1-1-4-13 托卵
「いいなー。いいなー。コフィ、いいなー。
短剣をもらったり、宇宙からきた卵もらったりしてさー!
アスタロトをよろしくって伝言は、いらないけど」
スピカが意地悪そうに笑った。
俺は、知れば知るほど、分からなくなる。本当にみんなどういう考えなんだろう。
俺たちは、ピラミッドでピーちゃんから不思議な卵を受け取った。拳大の卵がなんの卵かは、ピーちゃん自身も知らないそうだ。違う星で生まれた卵だということは間違いないらしい。
スピカが勝手に卵に「ナミ」という名前をつけた。卵に波のような模様があるからだそうだ。
昼過ぎに森を出て、真っ直ぐ西へ歩いていく。スピカが今日の魔素を使い果たしていなければ、歩かずに少しは飛んで行けたのに。

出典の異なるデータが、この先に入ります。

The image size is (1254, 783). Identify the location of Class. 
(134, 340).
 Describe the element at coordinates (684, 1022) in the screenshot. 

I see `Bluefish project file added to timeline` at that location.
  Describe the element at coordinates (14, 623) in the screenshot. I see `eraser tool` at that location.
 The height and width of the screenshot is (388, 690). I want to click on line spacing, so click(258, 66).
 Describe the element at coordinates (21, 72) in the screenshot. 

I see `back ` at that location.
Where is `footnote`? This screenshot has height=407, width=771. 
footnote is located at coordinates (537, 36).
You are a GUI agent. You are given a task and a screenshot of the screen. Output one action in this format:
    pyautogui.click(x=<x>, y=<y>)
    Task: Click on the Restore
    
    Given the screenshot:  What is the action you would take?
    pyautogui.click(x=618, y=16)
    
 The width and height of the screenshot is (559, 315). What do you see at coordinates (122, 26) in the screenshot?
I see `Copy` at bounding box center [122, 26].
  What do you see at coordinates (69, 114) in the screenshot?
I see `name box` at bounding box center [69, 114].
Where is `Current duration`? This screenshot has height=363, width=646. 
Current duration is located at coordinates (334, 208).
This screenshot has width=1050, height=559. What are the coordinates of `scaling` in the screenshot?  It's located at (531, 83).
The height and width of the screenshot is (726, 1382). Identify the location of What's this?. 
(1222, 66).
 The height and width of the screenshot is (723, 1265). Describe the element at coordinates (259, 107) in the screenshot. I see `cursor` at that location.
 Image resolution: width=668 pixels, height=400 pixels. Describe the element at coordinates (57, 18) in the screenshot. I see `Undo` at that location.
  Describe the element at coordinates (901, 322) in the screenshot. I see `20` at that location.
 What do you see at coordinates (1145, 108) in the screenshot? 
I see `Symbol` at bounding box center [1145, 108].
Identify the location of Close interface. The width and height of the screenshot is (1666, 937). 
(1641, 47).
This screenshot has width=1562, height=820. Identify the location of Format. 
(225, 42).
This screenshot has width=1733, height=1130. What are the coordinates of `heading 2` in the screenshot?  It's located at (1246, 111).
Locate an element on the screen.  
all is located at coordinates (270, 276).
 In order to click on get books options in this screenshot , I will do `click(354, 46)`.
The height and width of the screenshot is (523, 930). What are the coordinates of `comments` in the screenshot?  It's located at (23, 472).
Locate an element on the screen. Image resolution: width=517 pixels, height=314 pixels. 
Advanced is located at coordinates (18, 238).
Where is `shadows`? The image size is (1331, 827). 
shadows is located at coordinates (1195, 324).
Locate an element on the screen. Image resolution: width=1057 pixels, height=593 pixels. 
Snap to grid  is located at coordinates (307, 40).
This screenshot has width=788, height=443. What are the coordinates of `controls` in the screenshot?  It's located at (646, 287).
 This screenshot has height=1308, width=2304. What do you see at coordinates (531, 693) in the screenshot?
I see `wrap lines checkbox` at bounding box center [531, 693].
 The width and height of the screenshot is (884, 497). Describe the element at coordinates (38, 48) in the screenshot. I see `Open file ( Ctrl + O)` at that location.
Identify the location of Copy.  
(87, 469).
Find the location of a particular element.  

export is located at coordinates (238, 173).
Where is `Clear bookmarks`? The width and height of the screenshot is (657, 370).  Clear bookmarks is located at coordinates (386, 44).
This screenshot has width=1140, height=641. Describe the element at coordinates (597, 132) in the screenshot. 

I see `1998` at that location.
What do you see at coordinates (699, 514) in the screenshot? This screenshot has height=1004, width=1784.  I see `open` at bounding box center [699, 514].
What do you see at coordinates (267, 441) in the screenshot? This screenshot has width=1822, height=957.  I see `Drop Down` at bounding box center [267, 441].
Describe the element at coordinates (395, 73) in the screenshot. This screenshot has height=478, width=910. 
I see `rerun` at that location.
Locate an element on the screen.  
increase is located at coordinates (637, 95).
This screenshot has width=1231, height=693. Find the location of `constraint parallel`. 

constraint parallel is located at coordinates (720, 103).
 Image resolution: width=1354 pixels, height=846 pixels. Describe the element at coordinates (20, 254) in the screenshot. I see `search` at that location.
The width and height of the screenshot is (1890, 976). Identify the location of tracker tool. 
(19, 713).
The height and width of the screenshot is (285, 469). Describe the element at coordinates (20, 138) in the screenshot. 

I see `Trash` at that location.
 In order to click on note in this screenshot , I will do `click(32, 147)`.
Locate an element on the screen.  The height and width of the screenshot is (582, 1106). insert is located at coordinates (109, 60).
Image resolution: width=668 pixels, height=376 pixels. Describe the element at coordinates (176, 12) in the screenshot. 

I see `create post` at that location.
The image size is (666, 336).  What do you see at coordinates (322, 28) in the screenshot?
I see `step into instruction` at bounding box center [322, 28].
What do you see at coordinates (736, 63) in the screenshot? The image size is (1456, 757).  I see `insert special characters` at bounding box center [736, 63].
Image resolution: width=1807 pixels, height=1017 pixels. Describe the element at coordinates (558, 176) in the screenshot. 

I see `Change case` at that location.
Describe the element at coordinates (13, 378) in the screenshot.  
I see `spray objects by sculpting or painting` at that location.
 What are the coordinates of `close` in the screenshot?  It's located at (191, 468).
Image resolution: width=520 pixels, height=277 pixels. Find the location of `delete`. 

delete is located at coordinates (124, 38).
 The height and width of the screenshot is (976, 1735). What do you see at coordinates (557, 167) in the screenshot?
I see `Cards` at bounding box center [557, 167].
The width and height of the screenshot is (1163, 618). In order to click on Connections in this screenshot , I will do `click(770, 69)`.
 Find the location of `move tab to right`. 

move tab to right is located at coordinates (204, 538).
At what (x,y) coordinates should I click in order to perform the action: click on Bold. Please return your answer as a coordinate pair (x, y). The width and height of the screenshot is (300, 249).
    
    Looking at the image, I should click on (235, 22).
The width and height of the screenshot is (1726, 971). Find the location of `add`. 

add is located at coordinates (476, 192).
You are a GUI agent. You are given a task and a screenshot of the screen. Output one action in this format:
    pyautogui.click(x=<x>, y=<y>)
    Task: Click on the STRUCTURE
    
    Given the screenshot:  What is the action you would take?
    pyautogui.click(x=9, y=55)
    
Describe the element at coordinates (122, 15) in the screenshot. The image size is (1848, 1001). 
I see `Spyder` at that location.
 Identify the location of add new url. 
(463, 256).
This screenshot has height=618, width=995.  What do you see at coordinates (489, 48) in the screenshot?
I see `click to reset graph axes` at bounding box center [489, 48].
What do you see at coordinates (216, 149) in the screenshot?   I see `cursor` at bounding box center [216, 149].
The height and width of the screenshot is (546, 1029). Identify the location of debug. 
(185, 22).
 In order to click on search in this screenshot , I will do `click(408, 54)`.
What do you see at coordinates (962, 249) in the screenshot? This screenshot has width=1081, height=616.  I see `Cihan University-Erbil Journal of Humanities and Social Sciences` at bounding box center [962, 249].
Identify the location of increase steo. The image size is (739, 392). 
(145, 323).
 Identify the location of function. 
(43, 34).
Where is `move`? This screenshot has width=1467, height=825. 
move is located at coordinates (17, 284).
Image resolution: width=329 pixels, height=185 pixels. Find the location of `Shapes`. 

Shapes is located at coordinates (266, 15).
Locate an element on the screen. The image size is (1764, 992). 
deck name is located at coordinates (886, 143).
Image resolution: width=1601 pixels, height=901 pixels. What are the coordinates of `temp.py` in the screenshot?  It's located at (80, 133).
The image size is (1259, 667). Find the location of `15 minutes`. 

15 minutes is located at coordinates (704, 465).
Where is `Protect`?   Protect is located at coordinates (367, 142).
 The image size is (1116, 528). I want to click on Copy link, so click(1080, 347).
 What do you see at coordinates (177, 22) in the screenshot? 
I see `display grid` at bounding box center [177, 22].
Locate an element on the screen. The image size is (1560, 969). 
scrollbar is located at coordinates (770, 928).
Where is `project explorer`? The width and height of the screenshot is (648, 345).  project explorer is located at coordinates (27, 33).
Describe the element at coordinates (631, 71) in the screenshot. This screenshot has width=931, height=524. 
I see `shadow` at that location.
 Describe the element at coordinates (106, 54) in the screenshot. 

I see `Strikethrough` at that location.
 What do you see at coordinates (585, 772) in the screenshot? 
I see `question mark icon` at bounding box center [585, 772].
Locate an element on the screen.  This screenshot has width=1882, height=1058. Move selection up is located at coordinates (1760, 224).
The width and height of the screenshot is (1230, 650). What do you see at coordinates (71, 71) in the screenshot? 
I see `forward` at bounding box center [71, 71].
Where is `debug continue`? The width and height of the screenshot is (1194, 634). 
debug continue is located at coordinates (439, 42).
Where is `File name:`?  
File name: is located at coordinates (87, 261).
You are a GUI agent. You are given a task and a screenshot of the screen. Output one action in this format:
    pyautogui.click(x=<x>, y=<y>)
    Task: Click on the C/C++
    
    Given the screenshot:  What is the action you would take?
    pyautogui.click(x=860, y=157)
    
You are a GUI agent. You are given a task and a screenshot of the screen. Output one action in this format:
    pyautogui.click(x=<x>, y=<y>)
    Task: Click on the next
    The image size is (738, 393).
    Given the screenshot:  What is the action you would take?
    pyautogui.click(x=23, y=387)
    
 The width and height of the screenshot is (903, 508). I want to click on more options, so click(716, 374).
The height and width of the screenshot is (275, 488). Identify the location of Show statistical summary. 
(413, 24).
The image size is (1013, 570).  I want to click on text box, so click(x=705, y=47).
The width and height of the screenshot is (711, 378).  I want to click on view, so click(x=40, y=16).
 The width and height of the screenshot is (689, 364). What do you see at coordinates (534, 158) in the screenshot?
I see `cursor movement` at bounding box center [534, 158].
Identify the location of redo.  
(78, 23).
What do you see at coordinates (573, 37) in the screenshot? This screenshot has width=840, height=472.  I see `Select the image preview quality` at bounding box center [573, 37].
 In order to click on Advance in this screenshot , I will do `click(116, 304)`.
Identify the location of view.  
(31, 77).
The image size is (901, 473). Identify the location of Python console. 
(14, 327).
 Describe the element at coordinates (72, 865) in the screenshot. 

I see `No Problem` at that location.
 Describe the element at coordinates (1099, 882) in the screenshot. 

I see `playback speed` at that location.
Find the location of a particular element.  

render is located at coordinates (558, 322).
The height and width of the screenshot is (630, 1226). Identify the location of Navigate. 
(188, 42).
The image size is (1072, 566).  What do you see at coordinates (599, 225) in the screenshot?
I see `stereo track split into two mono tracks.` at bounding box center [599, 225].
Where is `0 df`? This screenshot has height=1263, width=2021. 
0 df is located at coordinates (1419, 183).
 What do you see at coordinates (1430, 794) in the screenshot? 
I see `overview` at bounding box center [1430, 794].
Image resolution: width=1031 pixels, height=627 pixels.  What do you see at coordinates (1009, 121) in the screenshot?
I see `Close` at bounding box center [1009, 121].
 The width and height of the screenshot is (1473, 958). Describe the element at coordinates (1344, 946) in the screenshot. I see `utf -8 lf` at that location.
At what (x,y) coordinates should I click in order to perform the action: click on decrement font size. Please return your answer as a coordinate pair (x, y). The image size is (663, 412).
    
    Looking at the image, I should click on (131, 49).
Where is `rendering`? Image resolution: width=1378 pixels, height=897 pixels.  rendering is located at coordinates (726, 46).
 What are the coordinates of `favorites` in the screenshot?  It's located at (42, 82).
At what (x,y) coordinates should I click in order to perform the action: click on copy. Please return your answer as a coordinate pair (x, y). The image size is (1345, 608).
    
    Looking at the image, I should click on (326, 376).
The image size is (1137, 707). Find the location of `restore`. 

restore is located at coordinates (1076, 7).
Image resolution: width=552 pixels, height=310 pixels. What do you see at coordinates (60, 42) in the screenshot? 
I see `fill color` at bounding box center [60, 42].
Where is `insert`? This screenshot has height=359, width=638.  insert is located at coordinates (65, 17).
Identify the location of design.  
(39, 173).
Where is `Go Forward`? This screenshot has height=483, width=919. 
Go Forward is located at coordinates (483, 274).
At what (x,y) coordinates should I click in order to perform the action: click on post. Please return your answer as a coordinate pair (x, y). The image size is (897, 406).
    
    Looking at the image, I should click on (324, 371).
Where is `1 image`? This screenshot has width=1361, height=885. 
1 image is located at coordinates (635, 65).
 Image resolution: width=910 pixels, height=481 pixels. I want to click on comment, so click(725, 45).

ただ、持てる魔法の力を一度に全て出し切るのは、才能なしにはできないと、パバリ師匠でさえもスピカに一目置いていた。スピカが天才なのは、間違いない。恐るべきもう一つの力も、一度に全て出し切る大技だ。
スピカが居直って言った。
「いいじゃない!どっちにせよ、向かってる村は、海の中だから、飛んでいけないんだから!」
たしかに、そうかもしれない。
歩いていると、道端にサングラスの男が立っていた。
「よお!コフィ坊や、俺だよ!ザイドだよ。覚えてるかい?」
どうしよう。全然思い出せない。ただ、この男が何か悪いことを企んでいることだけは、間違いない雰囲気だ。